*Task brief*.
The lines below that include "pixel" are to be found and copied.

*Data for processing*.
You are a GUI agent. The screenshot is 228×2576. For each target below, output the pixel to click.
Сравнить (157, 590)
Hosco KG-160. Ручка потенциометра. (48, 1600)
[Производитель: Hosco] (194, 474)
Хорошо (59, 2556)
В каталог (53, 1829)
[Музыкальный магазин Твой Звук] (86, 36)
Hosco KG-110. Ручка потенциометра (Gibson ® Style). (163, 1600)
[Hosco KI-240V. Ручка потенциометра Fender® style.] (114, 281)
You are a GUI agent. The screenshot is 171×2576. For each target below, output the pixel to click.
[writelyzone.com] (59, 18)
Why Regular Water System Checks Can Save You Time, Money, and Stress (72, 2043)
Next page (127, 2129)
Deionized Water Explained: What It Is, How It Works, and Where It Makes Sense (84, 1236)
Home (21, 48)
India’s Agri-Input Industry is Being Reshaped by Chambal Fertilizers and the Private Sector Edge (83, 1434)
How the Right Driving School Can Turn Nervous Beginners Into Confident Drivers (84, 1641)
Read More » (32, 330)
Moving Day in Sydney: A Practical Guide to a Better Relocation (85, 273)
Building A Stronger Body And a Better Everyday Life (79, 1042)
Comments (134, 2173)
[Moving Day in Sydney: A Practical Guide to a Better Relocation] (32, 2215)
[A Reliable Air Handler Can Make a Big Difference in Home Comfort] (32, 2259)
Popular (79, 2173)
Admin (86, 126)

*Task result*.
You are a GUI agent. The screenshot is 228×2576. For each target below, output the pixel to click.
You are a GUI agent. The screenshot is 171×2576. For each target below, output the pixel to click.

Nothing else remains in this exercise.